Work required ▸
Pictures stay out of the output. Return exactly the lines below from the one with "Viewport: 689px width, 555px" down to the one with "Task: Show only 进行中 projects", both included, and nothing more.

===== Data provided =====

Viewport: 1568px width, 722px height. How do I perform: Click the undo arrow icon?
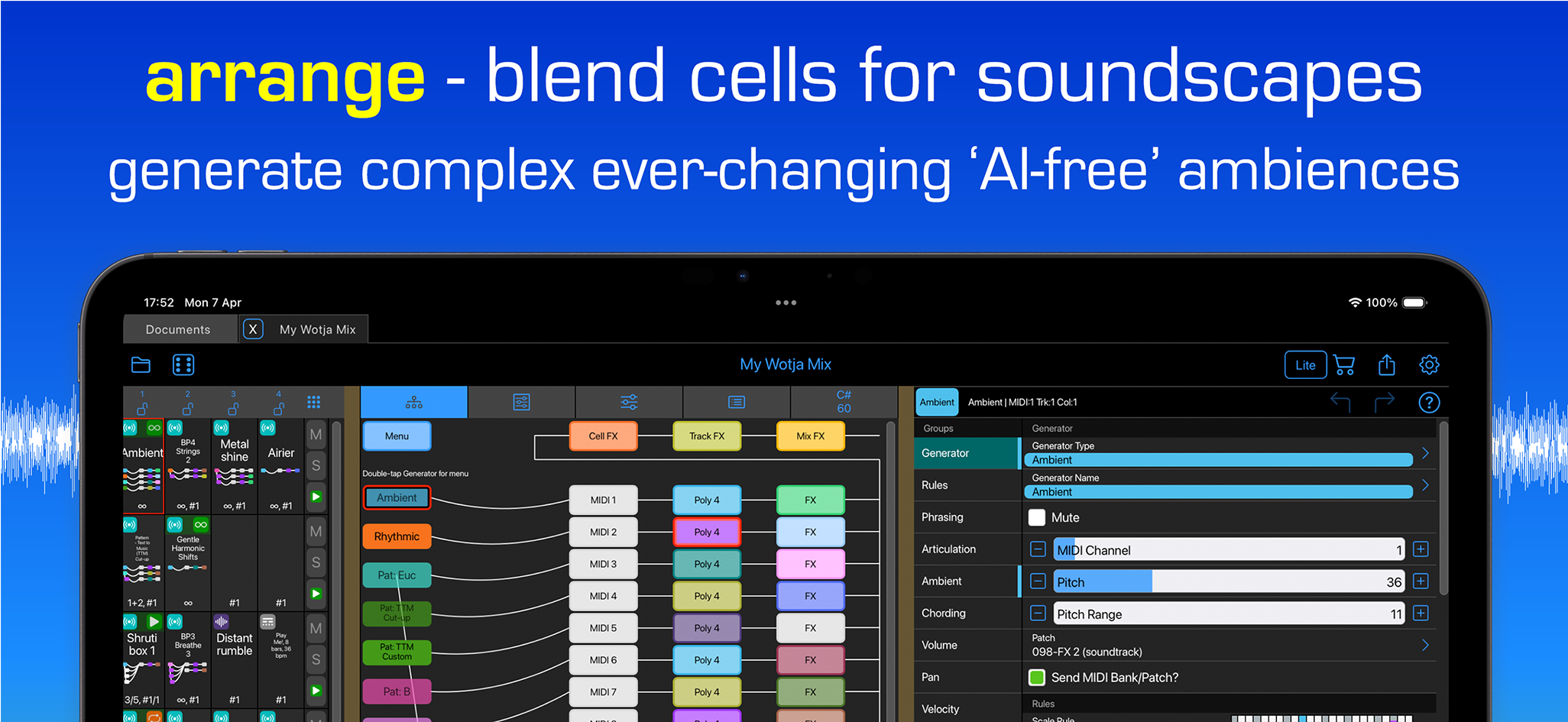pos(1340,402)
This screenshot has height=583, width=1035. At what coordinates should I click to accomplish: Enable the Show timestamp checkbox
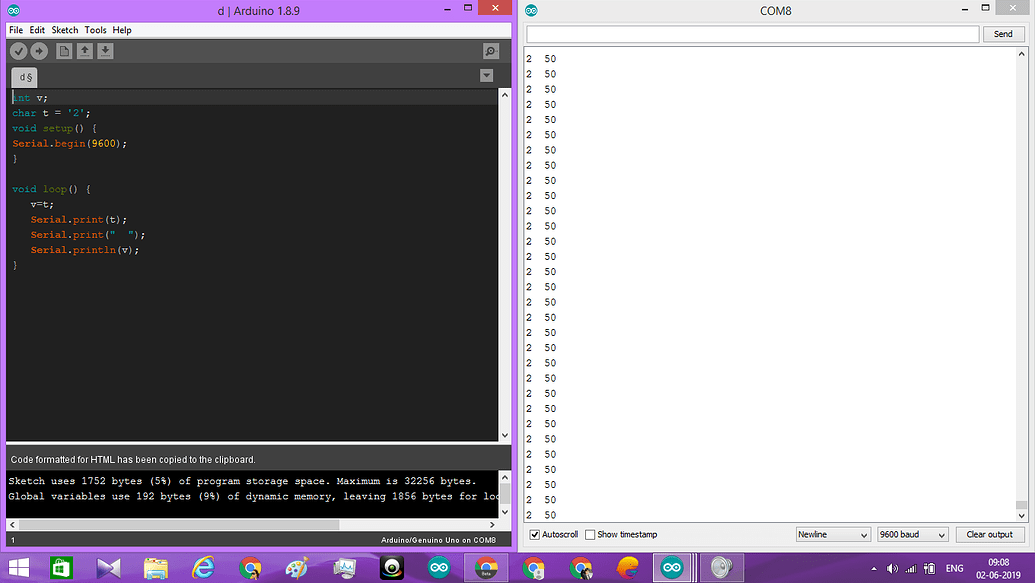pyautogui.click(x=591, y=534)
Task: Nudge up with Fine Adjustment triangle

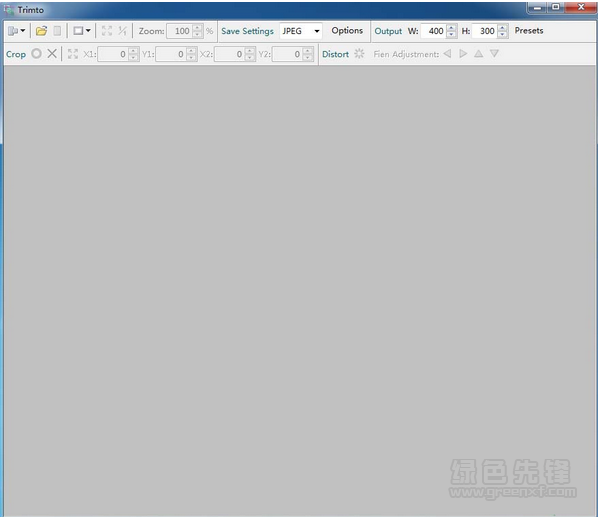Action: (479, 54)
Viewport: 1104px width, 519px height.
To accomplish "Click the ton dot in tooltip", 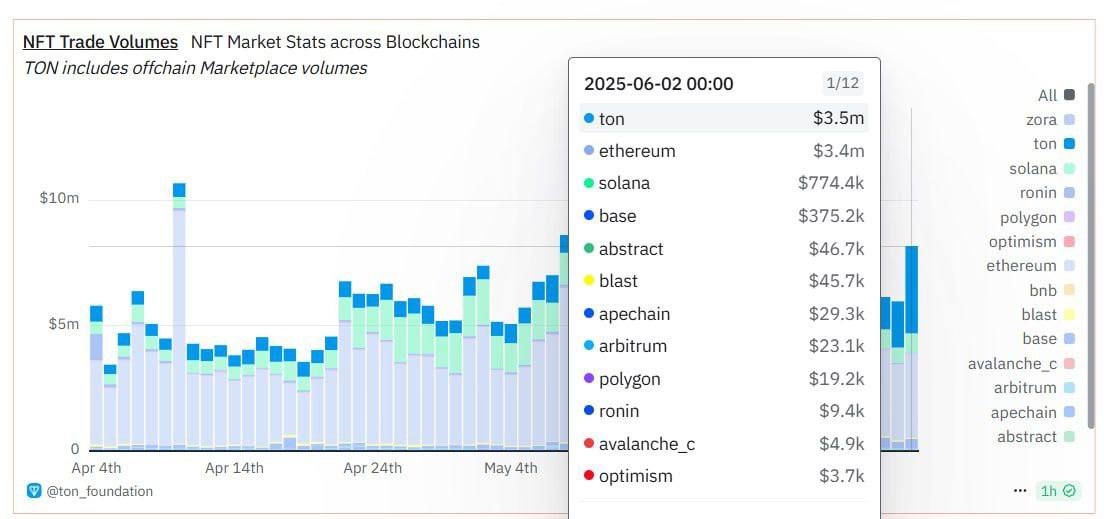I will tap(589, 119).
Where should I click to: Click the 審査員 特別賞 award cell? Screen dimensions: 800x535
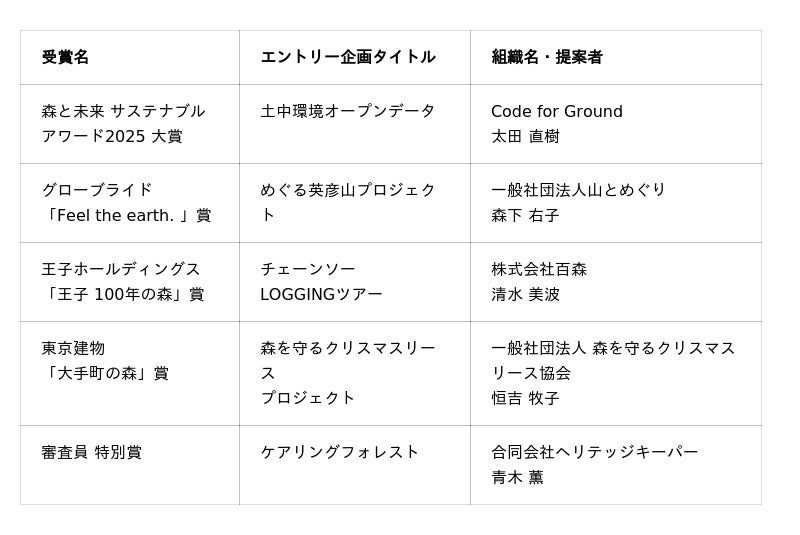pyautogui.click(x=92, y=452)
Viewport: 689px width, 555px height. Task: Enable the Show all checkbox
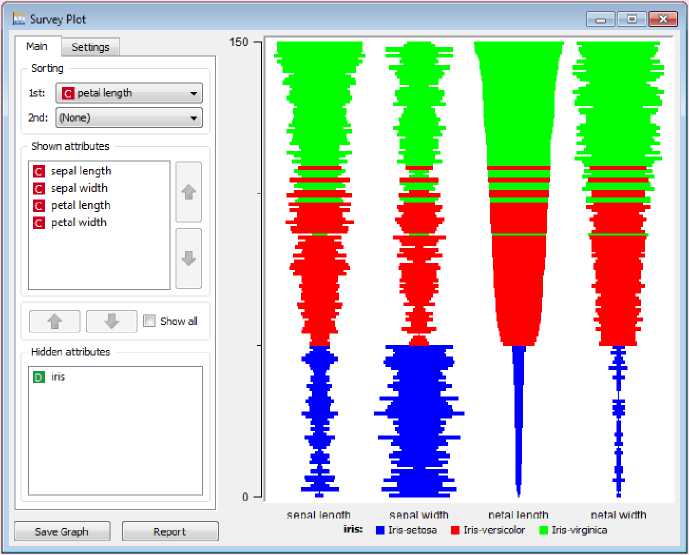point(149,321)
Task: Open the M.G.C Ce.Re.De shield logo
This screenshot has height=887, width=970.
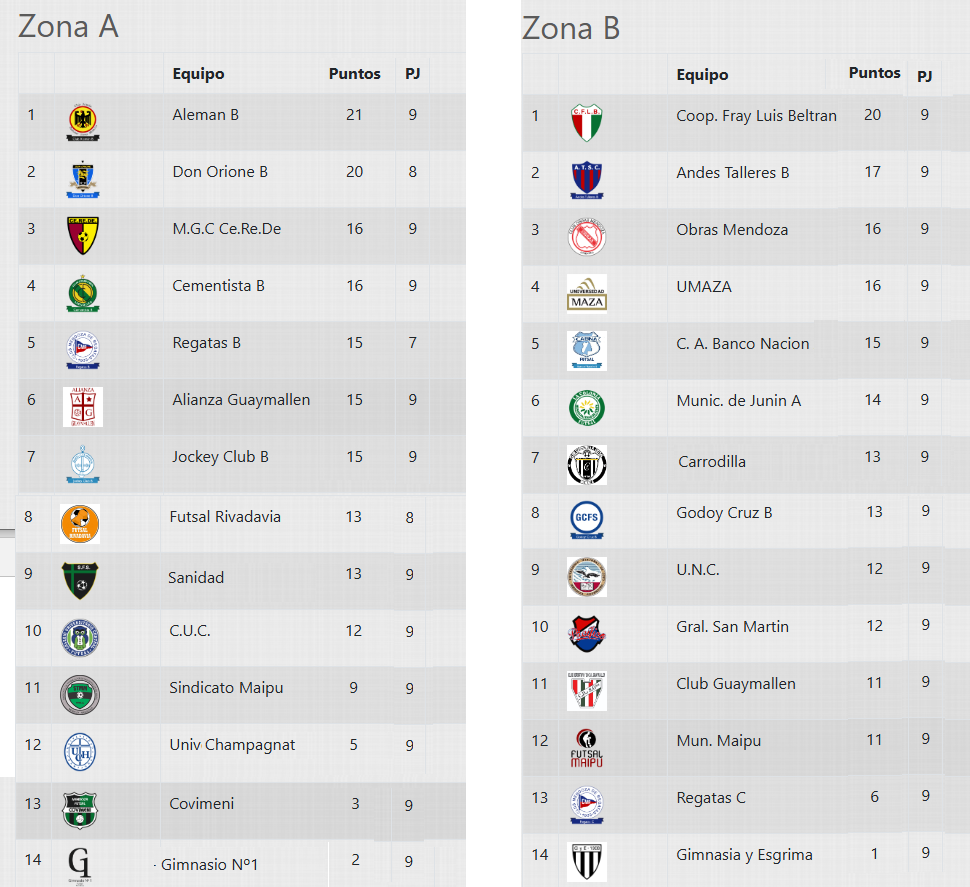Action: coord(83,236)
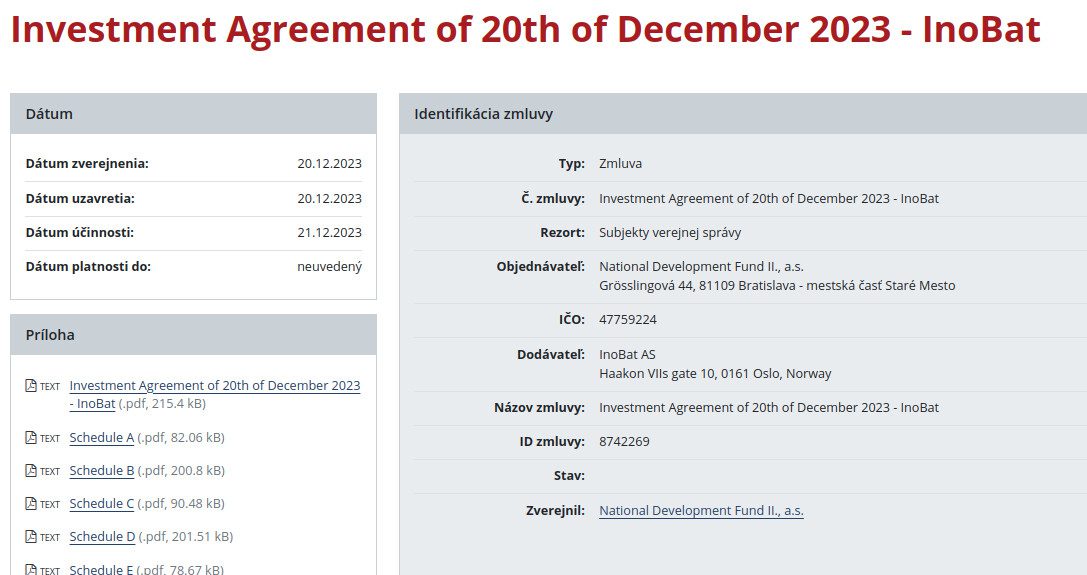Click the supplier name InoBat AS

tap(627, 355)
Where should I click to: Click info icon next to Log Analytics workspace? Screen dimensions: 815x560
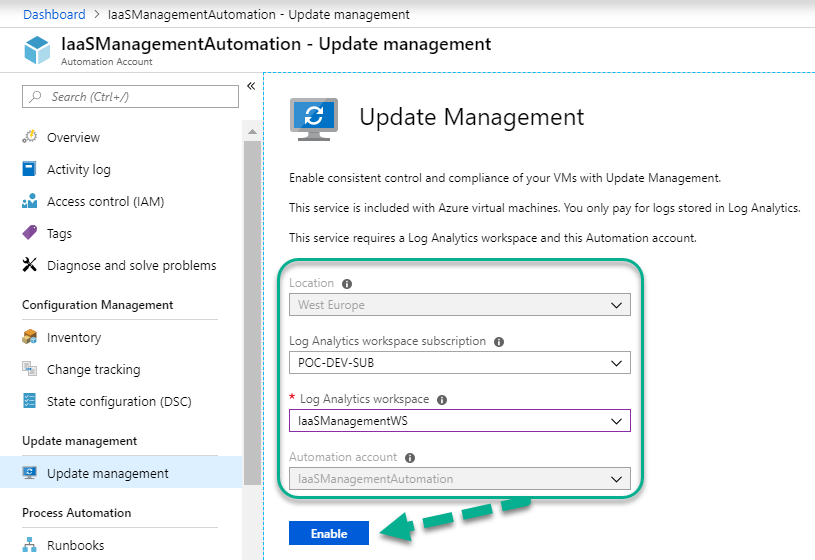click(x=442, y=400)
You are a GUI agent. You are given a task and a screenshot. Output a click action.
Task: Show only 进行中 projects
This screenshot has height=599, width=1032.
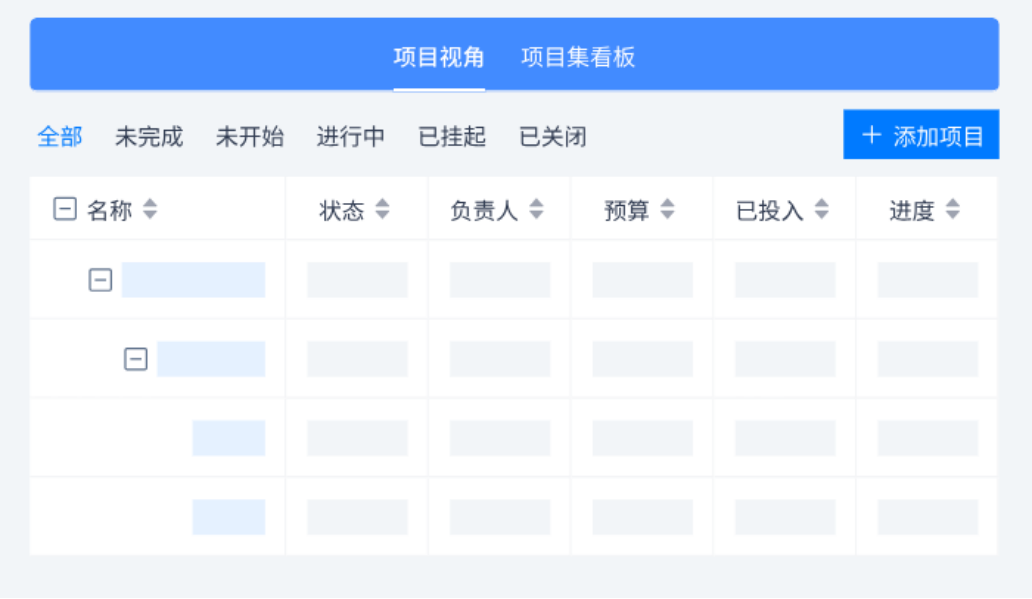pyautogui.click(x=351, y=137)
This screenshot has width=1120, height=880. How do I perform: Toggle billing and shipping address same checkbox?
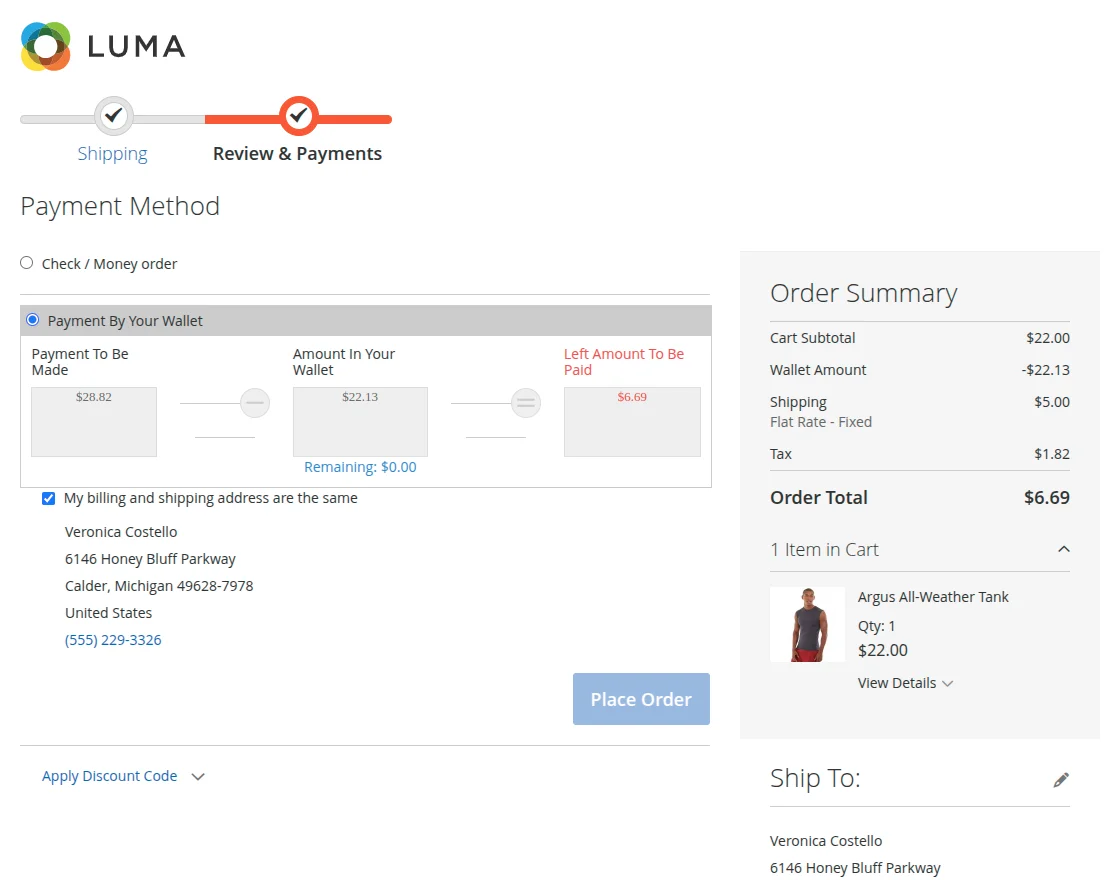click(x=49, y=498)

=====

Solution to the exercise ▸
Viewport: 689px width, 555px height. Task: Enable the Show all checkbox
point(149,321)
Task: Open the M.G.C Ce.Re.De shield logo
This screenshot has height=887, width=970.
Action: coord(83,236)
Click the supplier name InoBat AS

tap(627, 355)
Where should I click to: Click info icon next to Log Analytics workspace? Screen dimensions: 815x560
click(x=442, y=400)
You are a GUI agent. You are given a task and a screenshot. Output a click action.
Task: Show only 进行中 projects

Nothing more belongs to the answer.